ARRÊT DU 10 SEPTEMBRE 2019









APPELANTE :



URSSAF RHÔNE ALPES

[Adresse 1]

[Adresse 1]



représentée, par Me Pierre-luc NISOL de la SELARL ACO, avocat au barreau de LYON, substitué par Maître Emmanuel CLEMENT, avocat au même barreau







INTIMEE :...

AFFAIRE DU CONTENTIEUX DE LA PROTECTION SOCIALE

RAPPORTEUR

R.G : N° RG 18/03835 - N° Portalis DBVX-V-B7C-LXD3

URSSAF RHÔNE ALPES

C/

SAS SIGVARIS

APPEL D'UNE DÉCISION DU :

Tribunal des Affaires de Sécurité Sociale de SAINT-ETIENNE

du 23 Avril 2018

RG : 20170205

COUR D'APPEL DE LYON

Protection sociale

ARRÊT DU 10 SEPTEMBRE 2019

APPELANTE :

URSSAF RHÔNE ALPES

[Adresse 1]

[Adresse 1]

représentée, par Me Pierre-luc NISOL de la SELARL ACO, avocat au barreau de LYON, substitué par Maître Emmanuel CLEMENT, avocat au même barreau

INTIMEE :

SAS SIGVARIS

[Adresse 2]

[Adresse 2]

[Adresse 2]

représentée par Me Charlotte BERTRAND de la SCP FROMONT BRIENS, avocat au barreau de PARIS

DÉBATS EN AUDIENCE PUBLIQUE DU : 14 Mai 2019

Présidée par Elizabeth POLLE-SENANEUCH, Président, magistrat rapporteur, (sans opposition des parties dûment avisées) qui en a rendu compte à la Cour dans son délibéré, assistée pendant les débats de Malika CHINOUNE, Greffier

COMPOSITION DE LA COUR LORS DU DELIBERE :

- Elizabeth POLLE-SENANEUCH, président

- Laurence BERTHIER, conseiller

- Rose-Marie PLAKSINE, conseiller

ARRÊT : CONTRADICTOIRE

Prononcé publiquement le 10 Septembre 2019 par mise à disposition de l'arrêt au greffe de la Cour, les parties en ayant été préalablement avisées dans les conditions prévues à l'article 450 alinéa 2 du code de procédure civile ;

Signé par Elizabeth POLLE-SENANEUCH, Président, et par Malika CHINOUNE, Greffier auquel la minute de la décision a été remise par le magistrat signataire.

********************

FAITS, PROCÉDURE, PRÉTENTIONS ET MOYENS DES PARTIES

La société SIGVARIS a fait l'objet d'un contrôle au titre de l'application de la législation de la sécurité sociale, d'assurance chômage et de garantie des salaires par l'Union de recouvrement des cotisations de sécurité sociale et d'allocations familiales Rhône-Alpes (URSSAF ci-dessous) pour la période courant du 1er janvier 2013 au 31 décembre 2015.

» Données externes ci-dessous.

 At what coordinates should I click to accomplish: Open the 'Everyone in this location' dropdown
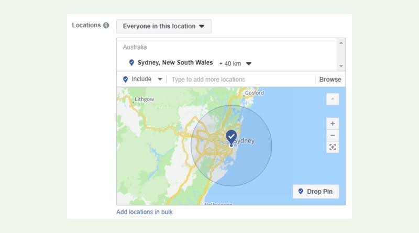tap(163, 26)
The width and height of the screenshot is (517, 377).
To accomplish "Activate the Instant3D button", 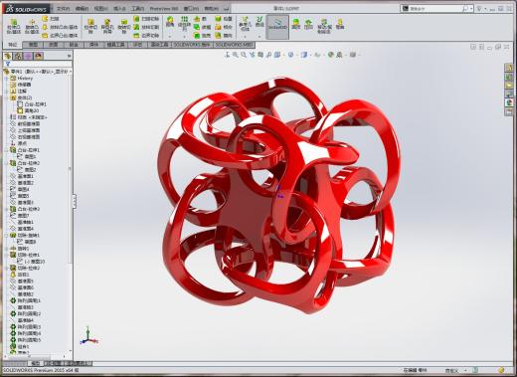I will click(x=277, y=26).
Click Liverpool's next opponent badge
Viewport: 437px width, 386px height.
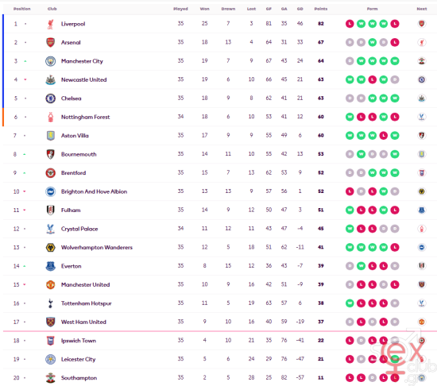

La lettre d'observations notifiée le 27 septembre 2016 prévoit un redressement de 108 470 euros de cotisations.

Par courrier du 27 octobre 2016, la société SIGVARIS a fait part de ses observations à l'Inspecteur qui a maintenu son redressement dans son entier montant.

Le 5 décembre 2016, l'URSSAF a adressé une mise en demeure à la société SIGVARIS pour un montant de 108 470 euros de cotisations avec 17 382 euros de majorations de retard.

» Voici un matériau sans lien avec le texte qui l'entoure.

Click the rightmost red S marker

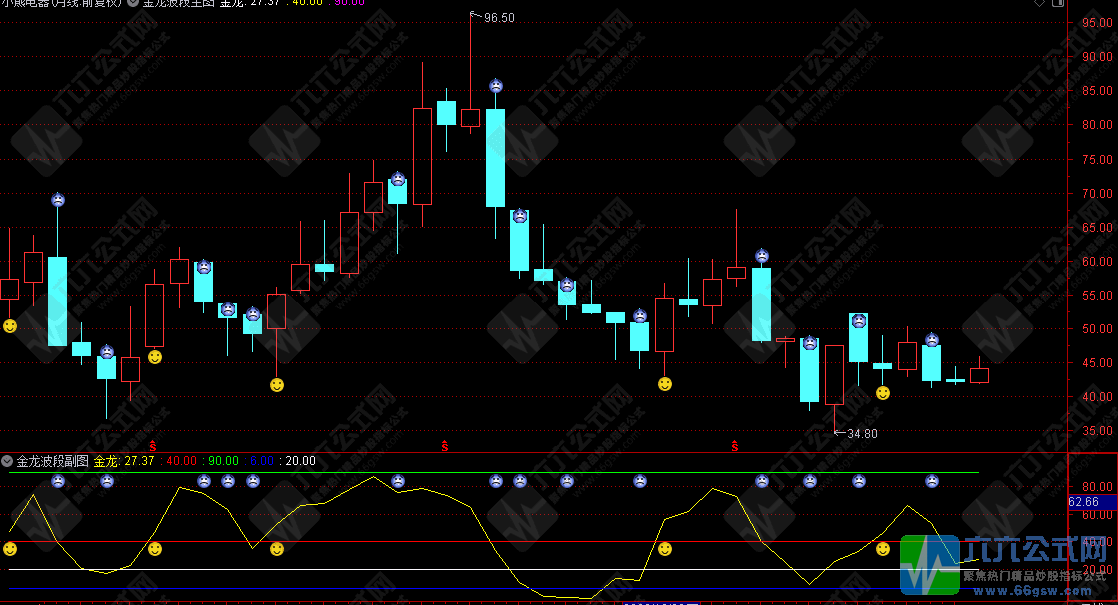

Le 14 décembre 2016, la société SIGVARIS a procédé au paiement du montant total du redressement et a sollicité la remise gracieuse des majorations de retard y afférentes.

Par courrier du 13 janvier 2017, l'URSSAF a accordé à la société SIGVARIS une remise partielle de ces majorations.

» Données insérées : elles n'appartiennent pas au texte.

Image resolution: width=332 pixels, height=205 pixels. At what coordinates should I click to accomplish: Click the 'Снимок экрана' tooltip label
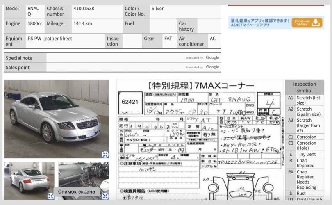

Le 6 janvier 2017, la société SIGVARIS a saisi la Commission de recours amiable afin de contester ce redressement.

Sans réponse au 5 avril 2017, la société ayant considéré sa demande comme implicitement rejetée a saisi le Tribunal des affaires de sécurité sociale de Saint-Etienne.

Par décision du 19 mai 2017, notifiée le 29 juin 2017, la Commission de recours amiable a rejeté la requête de la société SIGVARIS.

Cette dernière a de nouveau saisi le Tribunal des affaires de sécurité sociale le 27 juillet 2017.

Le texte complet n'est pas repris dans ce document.